### Extrait choisi
------------------------
Au sein de la société civile dont Pius N. Njawe se sentait très proche, le poids des mots témoigne de la douleur ressentie. Le cardinal Tumi, archevêque émérite de Douala, reconnaît en Njawe "un homme de conviction, un homme courageux, un patriote" qui était animé par l’amour de la vérité et de la liberté d’expression. Pour sa part, le citoyen Hilaire Kamga, Secrétaire permanent et porte-parole de la Plate-Forme de la Société Civile pour la Démocratie, pense que "cette triste et dévastatrice nouvelle du décès du citoyen/combattant Pius Njawe […] constitue une des plus graves que notre pays ait connus depuis deux décennies de lutte pour la libération du Cameroun". Tandis que Blaz J.E Essomba du groupe Blaz Design Management and Investment S.A reconnaît de Pius Njawe que sa "hargne aux combats est demeurée intacte", le Révérend Jérôme Ebua, quant à lui estime que ce grand legs laissé à la postérité doit être valorisé.
------------------------
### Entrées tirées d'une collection

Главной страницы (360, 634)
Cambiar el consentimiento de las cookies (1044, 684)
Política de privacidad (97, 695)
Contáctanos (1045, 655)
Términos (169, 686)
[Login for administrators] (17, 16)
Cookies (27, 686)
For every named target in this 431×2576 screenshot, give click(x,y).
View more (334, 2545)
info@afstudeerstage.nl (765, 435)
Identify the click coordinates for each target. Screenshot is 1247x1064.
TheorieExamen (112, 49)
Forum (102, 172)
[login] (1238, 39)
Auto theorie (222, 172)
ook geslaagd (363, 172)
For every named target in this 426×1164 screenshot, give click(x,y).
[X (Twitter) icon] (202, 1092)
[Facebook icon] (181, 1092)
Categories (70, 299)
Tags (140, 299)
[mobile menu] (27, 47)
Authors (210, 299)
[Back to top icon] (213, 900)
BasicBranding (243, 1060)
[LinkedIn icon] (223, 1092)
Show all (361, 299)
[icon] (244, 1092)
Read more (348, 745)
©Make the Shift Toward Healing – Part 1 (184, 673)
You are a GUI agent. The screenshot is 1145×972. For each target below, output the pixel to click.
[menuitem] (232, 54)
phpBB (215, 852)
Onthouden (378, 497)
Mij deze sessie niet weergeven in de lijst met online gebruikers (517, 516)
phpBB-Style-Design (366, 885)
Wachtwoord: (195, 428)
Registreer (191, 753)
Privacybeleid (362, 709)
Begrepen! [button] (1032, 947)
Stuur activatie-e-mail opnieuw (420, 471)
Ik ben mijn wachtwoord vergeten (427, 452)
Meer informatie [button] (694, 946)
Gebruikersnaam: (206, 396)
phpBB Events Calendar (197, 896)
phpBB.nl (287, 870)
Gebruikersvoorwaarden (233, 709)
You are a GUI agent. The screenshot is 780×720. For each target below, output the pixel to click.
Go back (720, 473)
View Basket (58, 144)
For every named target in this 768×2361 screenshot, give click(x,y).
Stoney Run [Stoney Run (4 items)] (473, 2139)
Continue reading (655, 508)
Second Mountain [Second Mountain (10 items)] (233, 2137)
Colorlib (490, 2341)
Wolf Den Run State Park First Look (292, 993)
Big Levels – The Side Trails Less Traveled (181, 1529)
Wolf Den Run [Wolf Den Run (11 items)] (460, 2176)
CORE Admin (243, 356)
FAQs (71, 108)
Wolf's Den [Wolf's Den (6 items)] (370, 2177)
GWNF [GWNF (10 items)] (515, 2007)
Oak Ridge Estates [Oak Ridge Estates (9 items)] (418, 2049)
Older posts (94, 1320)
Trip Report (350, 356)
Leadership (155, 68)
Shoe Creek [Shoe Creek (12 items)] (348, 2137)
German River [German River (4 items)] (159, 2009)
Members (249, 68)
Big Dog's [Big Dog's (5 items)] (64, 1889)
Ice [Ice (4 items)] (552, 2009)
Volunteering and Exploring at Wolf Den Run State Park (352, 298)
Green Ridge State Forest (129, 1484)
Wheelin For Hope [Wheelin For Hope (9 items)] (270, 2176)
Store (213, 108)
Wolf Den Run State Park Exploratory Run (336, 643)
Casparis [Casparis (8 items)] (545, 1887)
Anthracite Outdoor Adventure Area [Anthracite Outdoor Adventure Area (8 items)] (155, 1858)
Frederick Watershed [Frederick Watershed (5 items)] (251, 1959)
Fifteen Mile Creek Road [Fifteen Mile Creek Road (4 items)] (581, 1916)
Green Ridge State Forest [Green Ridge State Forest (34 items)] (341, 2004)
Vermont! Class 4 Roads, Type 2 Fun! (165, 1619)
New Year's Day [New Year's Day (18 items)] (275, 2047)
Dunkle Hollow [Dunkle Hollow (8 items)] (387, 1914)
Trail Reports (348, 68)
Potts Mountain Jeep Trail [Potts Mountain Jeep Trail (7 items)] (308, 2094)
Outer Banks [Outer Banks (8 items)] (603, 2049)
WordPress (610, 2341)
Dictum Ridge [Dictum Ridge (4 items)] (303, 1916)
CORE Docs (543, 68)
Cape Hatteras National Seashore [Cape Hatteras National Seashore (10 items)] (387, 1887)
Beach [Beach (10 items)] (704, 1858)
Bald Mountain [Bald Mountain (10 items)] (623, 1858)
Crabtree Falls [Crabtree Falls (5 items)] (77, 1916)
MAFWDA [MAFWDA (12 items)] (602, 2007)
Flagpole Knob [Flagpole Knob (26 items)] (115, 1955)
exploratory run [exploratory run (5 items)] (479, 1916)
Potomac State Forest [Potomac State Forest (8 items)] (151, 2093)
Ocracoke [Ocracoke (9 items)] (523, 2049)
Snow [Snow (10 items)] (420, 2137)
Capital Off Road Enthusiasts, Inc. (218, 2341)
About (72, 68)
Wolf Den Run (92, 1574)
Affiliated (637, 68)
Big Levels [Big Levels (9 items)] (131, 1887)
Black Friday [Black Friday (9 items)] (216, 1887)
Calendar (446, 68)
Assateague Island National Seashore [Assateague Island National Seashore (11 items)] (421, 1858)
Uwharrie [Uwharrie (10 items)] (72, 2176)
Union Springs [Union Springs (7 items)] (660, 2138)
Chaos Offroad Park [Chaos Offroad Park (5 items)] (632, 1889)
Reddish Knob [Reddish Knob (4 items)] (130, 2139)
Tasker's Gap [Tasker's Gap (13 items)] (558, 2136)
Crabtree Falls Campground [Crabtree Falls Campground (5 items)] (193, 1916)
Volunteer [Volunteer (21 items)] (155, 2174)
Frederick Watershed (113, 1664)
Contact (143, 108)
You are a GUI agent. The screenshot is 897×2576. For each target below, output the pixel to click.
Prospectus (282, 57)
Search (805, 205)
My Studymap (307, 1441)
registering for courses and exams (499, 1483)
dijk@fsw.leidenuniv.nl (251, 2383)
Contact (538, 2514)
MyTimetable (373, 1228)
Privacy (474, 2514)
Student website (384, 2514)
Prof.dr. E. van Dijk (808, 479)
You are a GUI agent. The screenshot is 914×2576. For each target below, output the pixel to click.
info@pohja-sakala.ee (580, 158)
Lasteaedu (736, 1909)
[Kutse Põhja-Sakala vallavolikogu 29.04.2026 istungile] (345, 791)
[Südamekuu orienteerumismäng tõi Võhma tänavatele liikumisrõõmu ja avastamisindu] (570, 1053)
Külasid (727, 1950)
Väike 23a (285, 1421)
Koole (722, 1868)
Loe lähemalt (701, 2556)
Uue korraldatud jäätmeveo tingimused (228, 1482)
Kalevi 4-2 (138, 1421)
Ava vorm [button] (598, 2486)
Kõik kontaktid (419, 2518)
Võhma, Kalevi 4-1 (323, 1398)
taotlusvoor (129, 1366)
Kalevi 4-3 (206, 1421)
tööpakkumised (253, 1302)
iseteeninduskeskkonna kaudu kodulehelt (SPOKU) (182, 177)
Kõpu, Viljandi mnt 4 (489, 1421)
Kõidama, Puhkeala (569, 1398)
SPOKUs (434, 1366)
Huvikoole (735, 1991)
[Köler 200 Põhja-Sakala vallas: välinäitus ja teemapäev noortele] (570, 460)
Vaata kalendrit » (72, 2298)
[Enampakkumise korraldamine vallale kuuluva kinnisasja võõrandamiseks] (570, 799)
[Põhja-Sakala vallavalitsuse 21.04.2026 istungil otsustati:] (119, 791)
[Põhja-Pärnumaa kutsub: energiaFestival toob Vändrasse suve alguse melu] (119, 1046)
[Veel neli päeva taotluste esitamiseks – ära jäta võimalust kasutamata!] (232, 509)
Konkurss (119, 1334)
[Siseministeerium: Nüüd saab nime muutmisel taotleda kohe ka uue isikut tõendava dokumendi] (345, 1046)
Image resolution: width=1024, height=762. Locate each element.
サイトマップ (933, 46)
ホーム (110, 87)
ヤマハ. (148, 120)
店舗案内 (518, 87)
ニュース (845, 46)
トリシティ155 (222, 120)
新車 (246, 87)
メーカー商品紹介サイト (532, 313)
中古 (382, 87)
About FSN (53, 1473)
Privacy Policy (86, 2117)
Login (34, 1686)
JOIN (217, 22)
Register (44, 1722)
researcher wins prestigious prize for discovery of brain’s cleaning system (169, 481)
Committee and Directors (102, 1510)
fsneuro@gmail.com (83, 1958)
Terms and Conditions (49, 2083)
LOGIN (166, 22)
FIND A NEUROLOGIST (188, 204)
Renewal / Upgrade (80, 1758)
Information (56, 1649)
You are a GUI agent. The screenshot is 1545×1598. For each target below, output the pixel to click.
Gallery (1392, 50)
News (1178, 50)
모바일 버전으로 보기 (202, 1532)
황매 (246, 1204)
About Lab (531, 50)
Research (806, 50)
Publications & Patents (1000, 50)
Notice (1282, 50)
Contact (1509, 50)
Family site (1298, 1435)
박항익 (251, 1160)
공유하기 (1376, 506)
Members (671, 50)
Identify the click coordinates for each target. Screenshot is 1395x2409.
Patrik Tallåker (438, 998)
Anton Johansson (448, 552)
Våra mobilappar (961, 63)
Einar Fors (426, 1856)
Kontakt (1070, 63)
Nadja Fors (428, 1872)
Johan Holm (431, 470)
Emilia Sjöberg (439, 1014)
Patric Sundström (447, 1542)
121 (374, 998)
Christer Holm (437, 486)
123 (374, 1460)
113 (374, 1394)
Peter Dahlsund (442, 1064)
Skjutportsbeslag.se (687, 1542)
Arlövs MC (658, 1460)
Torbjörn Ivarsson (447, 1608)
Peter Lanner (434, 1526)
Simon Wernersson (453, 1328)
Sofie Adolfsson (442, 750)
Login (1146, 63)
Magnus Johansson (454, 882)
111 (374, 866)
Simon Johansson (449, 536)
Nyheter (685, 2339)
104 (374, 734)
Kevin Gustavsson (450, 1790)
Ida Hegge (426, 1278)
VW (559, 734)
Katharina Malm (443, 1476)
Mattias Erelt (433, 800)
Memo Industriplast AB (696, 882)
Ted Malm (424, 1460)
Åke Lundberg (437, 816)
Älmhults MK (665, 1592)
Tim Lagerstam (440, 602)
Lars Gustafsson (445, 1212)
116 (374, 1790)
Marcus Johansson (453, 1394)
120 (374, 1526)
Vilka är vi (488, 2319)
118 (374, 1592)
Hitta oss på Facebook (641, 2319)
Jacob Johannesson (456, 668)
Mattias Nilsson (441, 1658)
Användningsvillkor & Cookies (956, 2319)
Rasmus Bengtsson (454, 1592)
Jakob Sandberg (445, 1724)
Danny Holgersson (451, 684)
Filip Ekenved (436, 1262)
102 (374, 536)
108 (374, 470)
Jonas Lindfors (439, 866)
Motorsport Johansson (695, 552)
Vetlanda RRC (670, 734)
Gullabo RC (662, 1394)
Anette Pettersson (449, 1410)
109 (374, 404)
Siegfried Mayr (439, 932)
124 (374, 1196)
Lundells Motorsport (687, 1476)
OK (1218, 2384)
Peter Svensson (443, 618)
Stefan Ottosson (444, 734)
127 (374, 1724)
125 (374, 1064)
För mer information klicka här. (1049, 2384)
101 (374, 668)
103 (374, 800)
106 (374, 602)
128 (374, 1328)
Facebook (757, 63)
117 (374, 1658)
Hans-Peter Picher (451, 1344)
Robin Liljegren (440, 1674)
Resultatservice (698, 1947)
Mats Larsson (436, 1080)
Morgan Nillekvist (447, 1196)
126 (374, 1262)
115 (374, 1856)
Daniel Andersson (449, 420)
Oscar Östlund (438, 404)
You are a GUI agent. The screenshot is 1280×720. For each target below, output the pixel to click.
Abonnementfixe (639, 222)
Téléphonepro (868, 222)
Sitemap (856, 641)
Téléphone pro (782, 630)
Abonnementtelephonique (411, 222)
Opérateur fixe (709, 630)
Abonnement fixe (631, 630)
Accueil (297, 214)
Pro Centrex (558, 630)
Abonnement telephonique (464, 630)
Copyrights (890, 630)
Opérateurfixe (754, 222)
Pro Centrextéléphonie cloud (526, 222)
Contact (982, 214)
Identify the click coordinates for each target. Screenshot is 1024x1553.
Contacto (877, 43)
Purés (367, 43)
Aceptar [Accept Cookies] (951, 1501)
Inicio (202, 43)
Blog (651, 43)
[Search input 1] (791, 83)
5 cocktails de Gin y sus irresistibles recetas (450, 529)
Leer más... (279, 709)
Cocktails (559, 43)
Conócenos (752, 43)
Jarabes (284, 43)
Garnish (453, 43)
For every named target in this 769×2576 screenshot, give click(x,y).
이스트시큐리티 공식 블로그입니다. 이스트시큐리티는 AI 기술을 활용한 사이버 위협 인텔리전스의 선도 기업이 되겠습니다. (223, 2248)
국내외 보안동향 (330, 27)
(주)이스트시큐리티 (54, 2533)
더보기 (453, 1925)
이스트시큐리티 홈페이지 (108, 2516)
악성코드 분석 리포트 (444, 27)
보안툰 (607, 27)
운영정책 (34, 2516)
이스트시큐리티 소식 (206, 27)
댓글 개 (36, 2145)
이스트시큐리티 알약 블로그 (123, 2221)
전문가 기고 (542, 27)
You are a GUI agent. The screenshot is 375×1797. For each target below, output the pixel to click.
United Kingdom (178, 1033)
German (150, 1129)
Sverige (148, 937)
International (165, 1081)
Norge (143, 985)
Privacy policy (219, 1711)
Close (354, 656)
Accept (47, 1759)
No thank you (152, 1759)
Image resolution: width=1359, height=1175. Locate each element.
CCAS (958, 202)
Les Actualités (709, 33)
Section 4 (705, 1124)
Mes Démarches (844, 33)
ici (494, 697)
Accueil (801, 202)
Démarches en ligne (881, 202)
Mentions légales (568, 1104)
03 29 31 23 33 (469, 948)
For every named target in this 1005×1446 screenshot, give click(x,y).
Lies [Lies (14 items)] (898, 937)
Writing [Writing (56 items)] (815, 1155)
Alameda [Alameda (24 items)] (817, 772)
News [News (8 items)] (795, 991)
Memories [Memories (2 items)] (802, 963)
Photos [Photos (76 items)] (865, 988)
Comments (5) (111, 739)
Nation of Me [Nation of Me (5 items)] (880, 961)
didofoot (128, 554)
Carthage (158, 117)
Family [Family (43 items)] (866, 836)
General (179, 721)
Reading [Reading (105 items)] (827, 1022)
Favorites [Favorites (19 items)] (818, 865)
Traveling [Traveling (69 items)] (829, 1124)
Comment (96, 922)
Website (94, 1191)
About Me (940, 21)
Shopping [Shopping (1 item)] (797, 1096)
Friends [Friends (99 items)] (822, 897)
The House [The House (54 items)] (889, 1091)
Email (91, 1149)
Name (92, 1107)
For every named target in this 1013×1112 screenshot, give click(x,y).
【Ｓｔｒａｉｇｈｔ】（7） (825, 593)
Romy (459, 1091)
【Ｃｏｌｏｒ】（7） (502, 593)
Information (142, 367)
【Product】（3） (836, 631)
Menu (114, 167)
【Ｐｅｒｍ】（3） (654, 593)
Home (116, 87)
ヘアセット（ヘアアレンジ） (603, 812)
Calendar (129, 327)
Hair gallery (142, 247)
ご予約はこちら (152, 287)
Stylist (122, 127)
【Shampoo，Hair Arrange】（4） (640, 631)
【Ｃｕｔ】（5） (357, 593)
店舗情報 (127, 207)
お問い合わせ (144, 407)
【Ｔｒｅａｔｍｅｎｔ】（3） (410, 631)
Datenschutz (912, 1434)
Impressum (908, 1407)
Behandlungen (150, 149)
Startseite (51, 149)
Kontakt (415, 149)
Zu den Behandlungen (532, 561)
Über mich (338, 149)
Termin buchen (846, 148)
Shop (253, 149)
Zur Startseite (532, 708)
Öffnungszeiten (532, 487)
------------------------
### Consignes de travail
1) Répondez à ces questions d'après l'extrait sur Pius Njawe :
(a) Quel titre l'extrait donne-t-il au cardinal Tumi ?
(b) De quelle organisation Hilaire Kamga est-il le porte-parole ?
(c) Selon Blaz J.E Essomba, qu'est-ce qui est demeuré intact chez Pius Njawe ?
2) Nommez toutes les personnes qui, dans l'extrait sur Pius Njawe, s'expriment au sujet de celui-ci.
3) Reprenez l'extrait sur Pius Njawe à la suite de sa dernière phrase.
Ce matériel ne joue aucun rôle ici.

### En réponse
1)
(a) Archevêque émérite de Douala.
(b) La Plate-Forme de la Société Civile pour la Démocratie.
(c) Sa « hargne aux combats ».

2) Le cardinal Tumi, Hilaire Kamga, Blaz J.E Essomba et le Révérend Jérôme Ebua.

3)
Dans la corporation, la consternation est aussi perceptible. A titre individuel ou à travers une association, les confrères de M. Njawe ne tarissent point d’éloges sur l’exemplarité professionnelle de ce défenseur des libertés.  Pour Nta à Bitang, vice-président de l’Union des journalistes du Cameroun (l’Ujc), "l’Ujc et la grande famille de journalistes du Cameroun subissent une grande perte" avec le décès du patron du Messager. Quant au Syndicat national des journalistes du Cameroun (Snjc), par la plume de son premier secrétaire a. i, "Pius Njawe était surtout un humaniste très sensible aux difficultés de la vie de ceux qui l’entouraient.  Ce qui enfaisait un gestionnaire plutôt  paternaliste". Le président de la Presse économique du Cameroun (Press Eco), François Bambou, pour sa part, reconnaît que ce "professionnel autodidacte était une grosse pointure pour la presse nationale et un des pionniers du développement de la presse indépendante au Cameroun".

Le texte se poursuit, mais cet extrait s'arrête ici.